Recensione : Maquina – Prata

Maquina: un gruppo originale e pieno di musica interessante e sempre in continuo movimento, una conferma nettissima dopo un buon debutto.

Maquina - Prata - Recensioni Rock

Nuovo disco del trio di Lisbona Maquina, dal titolo “Prata” in uscita per Fuzz Club.

I Maquina sono al secondo disco e propongono una interessante miscela di rock ed elettronica, tra rave e palchi, con soluzioni prettamente strumentali molto valide. “Prata” si snoda fra giri di basso che catturano l’ascoltatore, distorsioni spaziali, echi e riverberi che si pezzano all’improvviso per poi dilatarsi ulteriormente, e tutto ciò si può ascoltare nel loro singolo “Denial”, che racchiude molto bene la loro poetica musicale.

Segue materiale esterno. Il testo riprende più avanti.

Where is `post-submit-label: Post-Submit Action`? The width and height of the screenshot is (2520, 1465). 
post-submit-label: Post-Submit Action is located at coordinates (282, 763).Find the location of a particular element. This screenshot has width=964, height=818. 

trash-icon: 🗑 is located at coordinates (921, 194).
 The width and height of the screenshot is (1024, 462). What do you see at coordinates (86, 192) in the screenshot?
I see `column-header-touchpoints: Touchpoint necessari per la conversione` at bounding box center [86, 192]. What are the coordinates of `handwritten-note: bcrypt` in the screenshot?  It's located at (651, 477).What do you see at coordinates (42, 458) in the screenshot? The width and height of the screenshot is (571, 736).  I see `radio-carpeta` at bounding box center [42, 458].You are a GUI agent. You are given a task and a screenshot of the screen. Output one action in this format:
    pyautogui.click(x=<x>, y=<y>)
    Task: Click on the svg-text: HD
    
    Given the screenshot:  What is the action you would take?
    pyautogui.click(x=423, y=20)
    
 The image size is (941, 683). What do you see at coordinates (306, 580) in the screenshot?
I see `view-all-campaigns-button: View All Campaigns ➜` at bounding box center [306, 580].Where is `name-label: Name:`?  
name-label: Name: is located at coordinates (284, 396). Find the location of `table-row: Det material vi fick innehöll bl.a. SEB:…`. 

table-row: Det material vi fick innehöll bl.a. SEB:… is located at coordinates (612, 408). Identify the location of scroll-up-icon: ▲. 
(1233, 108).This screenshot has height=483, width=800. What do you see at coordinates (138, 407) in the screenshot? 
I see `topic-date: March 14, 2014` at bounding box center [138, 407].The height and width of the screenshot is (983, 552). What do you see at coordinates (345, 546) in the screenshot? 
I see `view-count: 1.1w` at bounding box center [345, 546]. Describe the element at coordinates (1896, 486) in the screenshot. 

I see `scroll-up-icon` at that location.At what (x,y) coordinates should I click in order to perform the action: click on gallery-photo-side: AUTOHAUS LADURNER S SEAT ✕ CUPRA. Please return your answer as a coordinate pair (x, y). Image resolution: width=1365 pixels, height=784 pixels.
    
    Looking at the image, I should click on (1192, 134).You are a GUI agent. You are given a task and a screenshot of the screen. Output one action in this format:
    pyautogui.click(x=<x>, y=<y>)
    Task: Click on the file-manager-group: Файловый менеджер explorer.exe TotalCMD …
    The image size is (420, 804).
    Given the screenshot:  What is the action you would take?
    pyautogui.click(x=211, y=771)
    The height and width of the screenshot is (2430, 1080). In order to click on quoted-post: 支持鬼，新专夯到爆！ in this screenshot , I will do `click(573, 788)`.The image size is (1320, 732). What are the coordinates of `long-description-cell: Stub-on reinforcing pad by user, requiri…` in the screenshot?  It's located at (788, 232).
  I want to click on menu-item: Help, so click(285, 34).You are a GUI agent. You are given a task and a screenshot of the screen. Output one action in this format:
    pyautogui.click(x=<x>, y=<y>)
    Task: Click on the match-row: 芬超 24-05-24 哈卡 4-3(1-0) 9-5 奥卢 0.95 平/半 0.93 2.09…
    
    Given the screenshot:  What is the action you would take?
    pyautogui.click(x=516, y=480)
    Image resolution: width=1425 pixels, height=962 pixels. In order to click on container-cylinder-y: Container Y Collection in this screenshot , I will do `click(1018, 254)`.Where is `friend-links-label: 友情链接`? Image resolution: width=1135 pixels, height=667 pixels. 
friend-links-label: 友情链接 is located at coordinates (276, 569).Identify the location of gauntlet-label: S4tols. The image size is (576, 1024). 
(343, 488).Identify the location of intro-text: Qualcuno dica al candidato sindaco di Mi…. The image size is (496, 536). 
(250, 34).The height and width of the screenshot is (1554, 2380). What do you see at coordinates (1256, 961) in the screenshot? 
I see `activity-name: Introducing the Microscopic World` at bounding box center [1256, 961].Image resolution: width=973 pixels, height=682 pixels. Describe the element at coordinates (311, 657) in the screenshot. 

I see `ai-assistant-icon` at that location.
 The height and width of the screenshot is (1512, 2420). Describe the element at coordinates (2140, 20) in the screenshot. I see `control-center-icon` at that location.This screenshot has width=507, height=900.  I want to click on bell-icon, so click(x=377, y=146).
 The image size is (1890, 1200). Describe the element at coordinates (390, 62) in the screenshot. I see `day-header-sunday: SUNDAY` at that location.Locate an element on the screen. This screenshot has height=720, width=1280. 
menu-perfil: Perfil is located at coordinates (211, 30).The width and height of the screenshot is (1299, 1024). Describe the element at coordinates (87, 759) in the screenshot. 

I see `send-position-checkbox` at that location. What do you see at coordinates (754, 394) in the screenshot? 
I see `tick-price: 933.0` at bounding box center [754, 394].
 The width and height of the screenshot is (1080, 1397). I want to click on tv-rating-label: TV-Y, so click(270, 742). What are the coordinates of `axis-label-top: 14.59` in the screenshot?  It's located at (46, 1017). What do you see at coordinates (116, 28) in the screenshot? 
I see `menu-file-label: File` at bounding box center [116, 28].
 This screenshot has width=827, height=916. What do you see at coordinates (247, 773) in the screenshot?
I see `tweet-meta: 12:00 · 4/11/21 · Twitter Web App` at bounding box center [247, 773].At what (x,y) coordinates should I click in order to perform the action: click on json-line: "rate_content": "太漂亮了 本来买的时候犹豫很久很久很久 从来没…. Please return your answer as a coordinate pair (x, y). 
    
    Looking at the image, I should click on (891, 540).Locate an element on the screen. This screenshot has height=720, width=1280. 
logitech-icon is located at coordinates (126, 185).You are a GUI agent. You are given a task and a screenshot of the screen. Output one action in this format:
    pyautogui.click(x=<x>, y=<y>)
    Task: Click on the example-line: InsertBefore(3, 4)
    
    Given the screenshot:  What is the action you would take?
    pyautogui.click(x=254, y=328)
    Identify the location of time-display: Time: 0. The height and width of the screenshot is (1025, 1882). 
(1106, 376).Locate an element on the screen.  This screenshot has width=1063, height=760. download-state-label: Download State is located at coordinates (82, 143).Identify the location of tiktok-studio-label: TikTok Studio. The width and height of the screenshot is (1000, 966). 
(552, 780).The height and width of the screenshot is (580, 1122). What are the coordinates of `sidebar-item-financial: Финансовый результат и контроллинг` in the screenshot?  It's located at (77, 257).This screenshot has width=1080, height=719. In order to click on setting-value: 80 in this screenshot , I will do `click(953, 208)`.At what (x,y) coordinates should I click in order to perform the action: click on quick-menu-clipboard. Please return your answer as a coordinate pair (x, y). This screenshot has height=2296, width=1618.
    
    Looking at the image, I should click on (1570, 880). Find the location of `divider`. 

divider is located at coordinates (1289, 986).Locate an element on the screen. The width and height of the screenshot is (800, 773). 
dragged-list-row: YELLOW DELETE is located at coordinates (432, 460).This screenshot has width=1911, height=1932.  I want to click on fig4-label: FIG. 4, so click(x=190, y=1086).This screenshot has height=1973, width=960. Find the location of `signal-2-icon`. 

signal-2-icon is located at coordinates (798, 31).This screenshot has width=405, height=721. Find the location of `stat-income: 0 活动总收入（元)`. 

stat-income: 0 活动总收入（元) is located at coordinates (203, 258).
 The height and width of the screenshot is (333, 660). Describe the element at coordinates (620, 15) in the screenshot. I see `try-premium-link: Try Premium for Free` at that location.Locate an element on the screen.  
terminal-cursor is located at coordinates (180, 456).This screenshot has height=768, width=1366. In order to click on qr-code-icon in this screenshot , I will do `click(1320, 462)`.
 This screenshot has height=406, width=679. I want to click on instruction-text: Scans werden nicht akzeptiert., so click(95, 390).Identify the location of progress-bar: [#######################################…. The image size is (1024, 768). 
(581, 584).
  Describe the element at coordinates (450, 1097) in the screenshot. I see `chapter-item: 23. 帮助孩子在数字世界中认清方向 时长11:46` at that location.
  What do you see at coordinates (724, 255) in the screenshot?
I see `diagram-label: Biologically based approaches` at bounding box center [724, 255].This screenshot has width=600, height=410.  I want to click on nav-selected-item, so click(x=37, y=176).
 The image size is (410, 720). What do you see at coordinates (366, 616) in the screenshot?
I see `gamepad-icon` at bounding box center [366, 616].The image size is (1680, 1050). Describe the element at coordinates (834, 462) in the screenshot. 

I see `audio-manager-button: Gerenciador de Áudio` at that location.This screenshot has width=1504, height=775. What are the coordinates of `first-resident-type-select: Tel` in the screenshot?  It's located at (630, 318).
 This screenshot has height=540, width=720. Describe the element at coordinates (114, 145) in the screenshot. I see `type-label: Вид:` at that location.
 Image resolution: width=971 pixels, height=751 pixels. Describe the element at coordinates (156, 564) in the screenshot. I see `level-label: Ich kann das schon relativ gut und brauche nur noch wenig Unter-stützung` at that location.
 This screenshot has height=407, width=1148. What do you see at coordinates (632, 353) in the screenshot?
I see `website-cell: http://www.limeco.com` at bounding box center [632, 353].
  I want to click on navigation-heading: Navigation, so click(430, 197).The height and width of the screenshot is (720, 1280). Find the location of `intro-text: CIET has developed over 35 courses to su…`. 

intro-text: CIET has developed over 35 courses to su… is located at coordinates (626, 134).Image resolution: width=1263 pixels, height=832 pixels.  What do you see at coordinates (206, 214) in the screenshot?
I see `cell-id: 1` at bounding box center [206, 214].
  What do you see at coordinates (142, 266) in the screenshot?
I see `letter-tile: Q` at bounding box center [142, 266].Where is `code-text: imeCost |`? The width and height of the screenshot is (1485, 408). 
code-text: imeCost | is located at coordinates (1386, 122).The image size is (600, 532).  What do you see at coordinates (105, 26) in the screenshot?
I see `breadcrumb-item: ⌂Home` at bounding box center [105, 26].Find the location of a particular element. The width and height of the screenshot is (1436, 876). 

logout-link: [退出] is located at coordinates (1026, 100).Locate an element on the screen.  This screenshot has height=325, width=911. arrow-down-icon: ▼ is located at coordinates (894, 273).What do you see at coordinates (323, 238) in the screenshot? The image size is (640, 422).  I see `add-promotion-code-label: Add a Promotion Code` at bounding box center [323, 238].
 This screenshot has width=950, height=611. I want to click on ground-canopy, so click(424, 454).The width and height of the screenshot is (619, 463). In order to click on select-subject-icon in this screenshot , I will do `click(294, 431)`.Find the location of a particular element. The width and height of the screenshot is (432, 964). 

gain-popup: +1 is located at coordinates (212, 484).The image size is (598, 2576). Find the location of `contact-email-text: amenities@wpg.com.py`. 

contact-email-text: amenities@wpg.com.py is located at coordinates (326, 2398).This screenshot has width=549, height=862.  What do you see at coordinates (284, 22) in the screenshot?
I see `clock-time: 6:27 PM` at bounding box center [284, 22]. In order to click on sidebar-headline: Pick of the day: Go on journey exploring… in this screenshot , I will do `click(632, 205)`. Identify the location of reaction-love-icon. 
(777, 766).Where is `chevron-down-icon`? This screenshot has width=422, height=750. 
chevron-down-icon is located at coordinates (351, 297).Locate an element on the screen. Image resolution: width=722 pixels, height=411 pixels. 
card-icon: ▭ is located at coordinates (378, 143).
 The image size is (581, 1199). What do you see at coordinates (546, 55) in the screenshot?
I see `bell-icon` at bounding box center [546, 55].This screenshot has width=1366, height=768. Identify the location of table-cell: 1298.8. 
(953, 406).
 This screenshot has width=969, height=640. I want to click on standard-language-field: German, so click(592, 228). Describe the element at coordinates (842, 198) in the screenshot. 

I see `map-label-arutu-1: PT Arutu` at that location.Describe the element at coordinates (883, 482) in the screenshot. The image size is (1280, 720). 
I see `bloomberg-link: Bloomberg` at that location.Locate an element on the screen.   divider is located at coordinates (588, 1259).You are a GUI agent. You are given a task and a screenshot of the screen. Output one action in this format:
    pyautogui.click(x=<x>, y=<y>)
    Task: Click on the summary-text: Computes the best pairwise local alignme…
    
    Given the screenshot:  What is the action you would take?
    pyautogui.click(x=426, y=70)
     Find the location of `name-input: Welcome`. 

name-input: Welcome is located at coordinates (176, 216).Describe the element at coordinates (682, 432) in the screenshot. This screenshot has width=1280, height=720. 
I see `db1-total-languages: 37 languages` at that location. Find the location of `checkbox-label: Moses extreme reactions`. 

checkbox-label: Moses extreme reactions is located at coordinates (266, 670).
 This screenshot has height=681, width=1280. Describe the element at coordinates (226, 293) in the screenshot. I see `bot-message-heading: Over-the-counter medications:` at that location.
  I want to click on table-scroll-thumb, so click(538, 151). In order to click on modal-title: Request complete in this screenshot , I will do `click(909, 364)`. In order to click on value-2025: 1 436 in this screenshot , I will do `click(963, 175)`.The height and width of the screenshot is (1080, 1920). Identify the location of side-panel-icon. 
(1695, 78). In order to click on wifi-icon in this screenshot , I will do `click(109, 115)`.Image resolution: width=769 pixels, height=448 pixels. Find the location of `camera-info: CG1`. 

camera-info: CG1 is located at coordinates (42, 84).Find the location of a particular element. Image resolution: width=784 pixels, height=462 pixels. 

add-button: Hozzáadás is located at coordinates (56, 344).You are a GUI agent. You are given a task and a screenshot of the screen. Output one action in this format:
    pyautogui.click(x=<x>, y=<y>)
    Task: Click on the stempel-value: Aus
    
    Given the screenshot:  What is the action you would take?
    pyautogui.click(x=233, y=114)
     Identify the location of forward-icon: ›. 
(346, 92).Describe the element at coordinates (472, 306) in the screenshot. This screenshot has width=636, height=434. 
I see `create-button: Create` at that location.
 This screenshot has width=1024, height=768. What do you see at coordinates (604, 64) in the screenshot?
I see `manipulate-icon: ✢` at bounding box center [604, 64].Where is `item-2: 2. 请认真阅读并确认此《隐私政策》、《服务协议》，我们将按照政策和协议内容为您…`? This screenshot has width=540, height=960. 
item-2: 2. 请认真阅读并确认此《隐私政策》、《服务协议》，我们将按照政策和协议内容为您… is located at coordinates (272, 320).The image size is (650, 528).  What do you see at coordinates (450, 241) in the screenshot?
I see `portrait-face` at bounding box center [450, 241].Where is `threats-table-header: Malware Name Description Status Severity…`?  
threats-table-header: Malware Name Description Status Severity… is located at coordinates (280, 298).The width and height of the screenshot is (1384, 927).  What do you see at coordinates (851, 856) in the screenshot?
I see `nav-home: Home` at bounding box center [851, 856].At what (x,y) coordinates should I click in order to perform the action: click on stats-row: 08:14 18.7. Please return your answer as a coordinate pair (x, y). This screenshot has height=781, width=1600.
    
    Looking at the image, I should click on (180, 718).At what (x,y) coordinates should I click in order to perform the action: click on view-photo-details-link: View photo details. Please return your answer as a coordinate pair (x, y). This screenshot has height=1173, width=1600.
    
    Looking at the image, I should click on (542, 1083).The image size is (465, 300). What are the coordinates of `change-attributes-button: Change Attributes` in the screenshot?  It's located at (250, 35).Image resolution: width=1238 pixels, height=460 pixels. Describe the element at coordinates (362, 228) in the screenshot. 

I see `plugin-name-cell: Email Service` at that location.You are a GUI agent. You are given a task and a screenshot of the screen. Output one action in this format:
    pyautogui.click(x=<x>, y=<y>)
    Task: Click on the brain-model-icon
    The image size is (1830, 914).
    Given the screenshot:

Le canzoni dei Maquina sono vortici, sirene che ti prendono la mente, con un basso geometrico che muta in continuazione e musica che si espande sempre, attraverso anche alcuni elementi di kraut rock, ma soprattutto rumore in dilatazione, come i gas nell’universo. “Prata” si può sia ascoltare che ballare, lasciarsi semplicemente avvolgere o portare in giro nella notte. Ci sono parole in queste tracce, ma appaiono lontane e sfocate, non tanto in secondo piano quanto all’interno di un insieme più grosso che non le vede preponderanti.

Il gruppo portoghese riprende e amplia i fasti di certo electro rock dei duemila, facendolo molto meglio e con maggiore profondità, infatti saranno in tour con gli A Place To Bury Strangers, ma attualmente sono meglio di loro, e ascoltando questo disco lo capirete.

Inoltre tutta la struttura del disco è studiata per essere trasposta su di un palco, per far ballare e portare lontano. Un gruppo originale e pieno di musica interessante e sempre in continuo movimento, una conferma nettissima dopo un buon debutto.